- [WHAT THE TASK ASKS]: Please reproduce everything from the line containing "This screenshot has height=371, width=557." down to the end of the records, both ends included and requests kept. Offset each coordinate in the answers by adding 67 to it.

--- Begin RECORD LIST ---

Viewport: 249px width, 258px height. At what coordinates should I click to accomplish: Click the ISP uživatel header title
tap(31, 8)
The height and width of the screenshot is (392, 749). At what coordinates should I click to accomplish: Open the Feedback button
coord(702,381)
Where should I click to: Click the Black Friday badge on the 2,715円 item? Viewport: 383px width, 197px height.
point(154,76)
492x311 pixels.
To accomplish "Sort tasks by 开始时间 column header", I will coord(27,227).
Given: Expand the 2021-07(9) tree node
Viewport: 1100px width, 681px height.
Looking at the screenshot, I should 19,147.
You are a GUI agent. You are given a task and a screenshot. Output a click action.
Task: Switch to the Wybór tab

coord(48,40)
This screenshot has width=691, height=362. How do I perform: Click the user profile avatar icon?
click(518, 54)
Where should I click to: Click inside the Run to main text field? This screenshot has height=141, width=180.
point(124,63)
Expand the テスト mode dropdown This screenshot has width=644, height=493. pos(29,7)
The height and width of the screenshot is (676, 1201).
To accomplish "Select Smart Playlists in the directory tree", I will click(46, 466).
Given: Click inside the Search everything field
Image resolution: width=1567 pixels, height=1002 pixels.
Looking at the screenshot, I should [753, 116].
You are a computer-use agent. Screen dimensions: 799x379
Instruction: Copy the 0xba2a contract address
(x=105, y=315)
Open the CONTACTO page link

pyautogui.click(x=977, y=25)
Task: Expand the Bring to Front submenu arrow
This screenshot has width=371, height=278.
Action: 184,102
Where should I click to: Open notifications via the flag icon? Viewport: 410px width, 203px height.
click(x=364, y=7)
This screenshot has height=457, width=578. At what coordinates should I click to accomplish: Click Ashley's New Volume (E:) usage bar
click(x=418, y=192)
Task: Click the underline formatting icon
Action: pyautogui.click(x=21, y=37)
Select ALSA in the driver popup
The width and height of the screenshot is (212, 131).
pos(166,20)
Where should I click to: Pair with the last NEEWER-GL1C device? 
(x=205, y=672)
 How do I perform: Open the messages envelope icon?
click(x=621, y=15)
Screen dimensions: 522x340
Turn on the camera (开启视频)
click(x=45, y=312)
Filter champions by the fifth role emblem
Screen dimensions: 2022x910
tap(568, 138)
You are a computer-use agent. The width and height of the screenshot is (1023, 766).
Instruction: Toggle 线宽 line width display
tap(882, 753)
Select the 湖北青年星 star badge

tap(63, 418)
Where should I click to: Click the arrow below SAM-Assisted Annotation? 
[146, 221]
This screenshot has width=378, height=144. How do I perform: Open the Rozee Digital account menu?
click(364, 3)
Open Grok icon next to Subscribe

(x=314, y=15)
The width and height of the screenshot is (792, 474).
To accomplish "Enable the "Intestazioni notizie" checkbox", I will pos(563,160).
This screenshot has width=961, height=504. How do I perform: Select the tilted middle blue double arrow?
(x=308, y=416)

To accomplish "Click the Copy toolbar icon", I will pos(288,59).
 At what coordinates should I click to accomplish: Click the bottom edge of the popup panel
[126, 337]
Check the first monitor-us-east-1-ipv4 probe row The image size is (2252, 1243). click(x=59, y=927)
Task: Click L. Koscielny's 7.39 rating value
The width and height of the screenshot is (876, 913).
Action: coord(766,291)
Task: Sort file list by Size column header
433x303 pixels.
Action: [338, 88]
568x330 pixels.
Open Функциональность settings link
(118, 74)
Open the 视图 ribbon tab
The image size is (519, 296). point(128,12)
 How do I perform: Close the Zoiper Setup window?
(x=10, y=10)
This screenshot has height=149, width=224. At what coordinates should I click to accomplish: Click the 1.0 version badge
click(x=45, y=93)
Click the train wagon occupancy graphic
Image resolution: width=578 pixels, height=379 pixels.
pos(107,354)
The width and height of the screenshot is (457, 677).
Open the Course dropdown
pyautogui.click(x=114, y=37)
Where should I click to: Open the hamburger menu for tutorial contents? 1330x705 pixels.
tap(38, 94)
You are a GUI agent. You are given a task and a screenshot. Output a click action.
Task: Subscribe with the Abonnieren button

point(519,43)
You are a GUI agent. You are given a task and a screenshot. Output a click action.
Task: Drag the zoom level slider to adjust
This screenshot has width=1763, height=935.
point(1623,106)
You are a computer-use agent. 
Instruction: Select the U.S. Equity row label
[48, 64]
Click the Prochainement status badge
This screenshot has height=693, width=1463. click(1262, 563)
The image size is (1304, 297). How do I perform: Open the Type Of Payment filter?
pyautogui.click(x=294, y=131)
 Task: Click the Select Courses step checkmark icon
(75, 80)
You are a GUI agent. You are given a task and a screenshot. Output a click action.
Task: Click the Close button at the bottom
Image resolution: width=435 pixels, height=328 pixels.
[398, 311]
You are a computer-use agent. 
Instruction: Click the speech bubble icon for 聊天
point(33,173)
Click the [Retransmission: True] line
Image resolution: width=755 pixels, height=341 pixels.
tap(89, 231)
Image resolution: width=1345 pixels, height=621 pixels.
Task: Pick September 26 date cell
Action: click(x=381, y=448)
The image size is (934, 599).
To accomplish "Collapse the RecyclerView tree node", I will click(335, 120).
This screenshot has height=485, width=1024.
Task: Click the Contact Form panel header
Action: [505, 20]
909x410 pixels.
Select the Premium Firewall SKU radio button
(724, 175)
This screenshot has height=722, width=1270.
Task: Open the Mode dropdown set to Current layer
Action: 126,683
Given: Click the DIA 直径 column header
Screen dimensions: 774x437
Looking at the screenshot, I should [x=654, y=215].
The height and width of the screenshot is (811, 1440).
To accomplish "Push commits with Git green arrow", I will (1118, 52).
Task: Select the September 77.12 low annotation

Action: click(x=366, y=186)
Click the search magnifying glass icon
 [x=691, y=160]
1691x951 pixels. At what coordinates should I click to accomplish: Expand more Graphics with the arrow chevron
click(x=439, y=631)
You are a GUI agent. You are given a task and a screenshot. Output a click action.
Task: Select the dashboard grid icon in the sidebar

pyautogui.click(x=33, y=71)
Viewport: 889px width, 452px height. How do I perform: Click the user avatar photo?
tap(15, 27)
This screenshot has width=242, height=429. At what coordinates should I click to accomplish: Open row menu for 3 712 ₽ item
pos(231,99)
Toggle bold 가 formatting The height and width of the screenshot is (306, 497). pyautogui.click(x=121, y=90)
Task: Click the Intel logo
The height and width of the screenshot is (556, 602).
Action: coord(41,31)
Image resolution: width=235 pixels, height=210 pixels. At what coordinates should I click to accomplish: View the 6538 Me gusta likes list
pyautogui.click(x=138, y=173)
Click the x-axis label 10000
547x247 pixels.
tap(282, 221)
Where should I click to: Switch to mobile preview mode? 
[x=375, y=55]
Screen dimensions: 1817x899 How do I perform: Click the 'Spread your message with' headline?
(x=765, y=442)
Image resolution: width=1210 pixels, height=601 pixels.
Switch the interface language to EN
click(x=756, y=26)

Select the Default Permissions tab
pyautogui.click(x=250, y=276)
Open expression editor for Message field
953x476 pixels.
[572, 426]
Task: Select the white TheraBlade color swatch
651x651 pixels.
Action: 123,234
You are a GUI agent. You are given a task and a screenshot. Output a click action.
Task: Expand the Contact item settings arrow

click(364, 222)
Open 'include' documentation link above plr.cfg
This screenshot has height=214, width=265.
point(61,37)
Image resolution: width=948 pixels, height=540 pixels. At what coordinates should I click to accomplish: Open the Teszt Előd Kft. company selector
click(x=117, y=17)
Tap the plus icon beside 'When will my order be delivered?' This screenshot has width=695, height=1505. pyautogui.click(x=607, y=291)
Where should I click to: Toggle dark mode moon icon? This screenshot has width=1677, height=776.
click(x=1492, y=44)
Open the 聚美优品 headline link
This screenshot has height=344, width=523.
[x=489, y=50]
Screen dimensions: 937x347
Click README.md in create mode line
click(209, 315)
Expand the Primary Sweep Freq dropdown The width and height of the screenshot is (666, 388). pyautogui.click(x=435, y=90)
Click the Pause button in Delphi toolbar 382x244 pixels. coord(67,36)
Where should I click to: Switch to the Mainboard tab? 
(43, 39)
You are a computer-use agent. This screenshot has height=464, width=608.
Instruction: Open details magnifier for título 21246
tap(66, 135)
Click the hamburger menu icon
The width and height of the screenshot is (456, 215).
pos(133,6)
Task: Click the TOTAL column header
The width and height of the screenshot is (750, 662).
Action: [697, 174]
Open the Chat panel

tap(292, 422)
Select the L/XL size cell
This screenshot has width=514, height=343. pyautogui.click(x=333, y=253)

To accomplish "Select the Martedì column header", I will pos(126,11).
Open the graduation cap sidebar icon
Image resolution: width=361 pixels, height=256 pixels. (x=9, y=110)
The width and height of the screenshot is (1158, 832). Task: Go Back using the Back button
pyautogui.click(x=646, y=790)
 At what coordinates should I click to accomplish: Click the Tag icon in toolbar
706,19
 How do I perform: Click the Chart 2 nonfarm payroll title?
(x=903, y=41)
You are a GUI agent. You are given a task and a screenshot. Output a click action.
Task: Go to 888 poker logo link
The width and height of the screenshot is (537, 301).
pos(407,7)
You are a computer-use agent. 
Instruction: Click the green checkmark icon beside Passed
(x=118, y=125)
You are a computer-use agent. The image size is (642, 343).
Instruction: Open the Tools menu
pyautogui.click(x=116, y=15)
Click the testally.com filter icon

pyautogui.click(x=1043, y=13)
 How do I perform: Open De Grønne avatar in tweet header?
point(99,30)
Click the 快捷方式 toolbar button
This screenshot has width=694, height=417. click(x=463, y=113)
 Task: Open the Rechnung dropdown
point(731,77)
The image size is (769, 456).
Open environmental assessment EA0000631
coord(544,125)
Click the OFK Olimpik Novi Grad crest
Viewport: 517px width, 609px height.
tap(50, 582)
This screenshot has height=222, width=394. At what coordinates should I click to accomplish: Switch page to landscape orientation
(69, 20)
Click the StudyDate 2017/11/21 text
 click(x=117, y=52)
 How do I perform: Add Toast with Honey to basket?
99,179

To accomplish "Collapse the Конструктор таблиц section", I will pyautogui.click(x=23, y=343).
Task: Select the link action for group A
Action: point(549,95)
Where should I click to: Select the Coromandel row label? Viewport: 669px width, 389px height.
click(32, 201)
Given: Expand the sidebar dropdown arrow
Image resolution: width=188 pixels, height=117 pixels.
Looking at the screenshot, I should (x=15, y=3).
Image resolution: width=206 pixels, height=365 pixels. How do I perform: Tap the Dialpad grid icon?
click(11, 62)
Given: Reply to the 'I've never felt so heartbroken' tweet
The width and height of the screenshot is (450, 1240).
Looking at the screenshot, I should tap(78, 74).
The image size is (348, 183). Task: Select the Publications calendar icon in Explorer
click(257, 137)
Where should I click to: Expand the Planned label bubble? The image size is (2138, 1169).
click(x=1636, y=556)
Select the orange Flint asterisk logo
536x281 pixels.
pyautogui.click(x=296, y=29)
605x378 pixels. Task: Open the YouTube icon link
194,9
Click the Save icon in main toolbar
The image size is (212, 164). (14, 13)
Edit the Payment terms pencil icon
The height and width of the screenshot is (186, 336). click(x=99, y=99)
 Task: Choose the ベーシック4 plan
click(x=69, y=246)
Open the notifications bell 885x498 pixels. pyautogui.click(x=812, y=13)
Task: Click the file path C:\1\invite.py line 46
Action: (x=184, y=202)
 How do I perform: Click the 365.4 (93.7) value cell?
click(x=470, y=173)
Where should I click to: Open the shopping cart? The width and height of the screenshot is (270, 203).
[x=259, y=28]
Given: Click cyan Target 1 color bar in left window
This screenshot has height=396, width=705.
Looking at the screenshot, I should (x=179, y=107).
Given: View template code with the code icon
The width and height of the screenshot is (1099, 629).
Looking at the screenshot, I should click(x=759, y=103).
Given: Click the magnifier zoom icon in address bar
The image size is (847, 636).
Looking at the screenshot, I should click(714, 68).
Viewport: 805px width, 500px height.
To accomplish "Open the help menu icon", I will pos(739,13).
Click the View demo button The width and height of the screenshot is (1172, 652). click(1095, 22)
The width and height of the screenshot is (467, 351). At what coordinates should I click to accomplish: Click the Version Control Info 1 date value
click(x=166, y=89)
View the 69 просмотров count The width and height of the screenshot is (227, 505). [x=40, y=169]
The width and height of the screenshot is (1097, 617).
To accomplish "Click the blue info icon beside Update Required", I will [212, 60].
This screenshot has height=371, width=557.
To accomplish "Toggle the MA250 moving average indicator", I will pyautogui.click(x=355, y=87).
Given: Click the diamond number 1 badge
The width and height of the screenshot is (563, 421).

--- End RECORD LIST ---

- [EXERCISE ANSWER]:
This screenshot has height=371, width=557.
To accomplish "Toggle the MA250 moving average indicator", I will pyautogui.click(x=422, y=154).
Given: Click the diamond number 1 badge
The width and height of the screenshot is (563, 421).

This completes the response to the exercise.